Ironically, joining Sigma Nu Fraternity actually helped me avoid being the typical “frat guy” in college.  As college students and alumni, we see the stereotypes around us every day.  But I argue that the men of Sigma Nu are not the stereotypical “tools” people expect us to be on campus. Our fraternity has more depth and complexity than to be concerned only with the college social scene. Our organization is one aimed at developing the next generation of gentlemen instilled with the cardinal virtues of Love, Truth, and Honor; a generation of men who value true friendship and deeper relationships with our brothers.

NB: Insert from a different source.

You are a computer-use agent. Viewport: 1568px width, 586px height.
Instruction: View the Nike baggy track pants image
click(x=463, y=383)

Overall, Dr. Niobe Way’s book brings to light some important points and offers a solution to the “crisis of connection” us men face as we transition into adulthood. The solution lies in “exposing inaccuracies of our gender stereotypes and fostering critical relationships and fundamental human skills.”  As leaders of our respective academic communities, there is great opportunity for us as a fraternity to usher in the next generation of mature gentlemen – men who know how to have and to relish our mutually supportive, intimate, and deeply empathic relationships. We must at one moment be the super-human, and at others be a shoulder to cry on. We must exemplify that the needs, desires and feelings of men and women are at their core far more similar than they are different.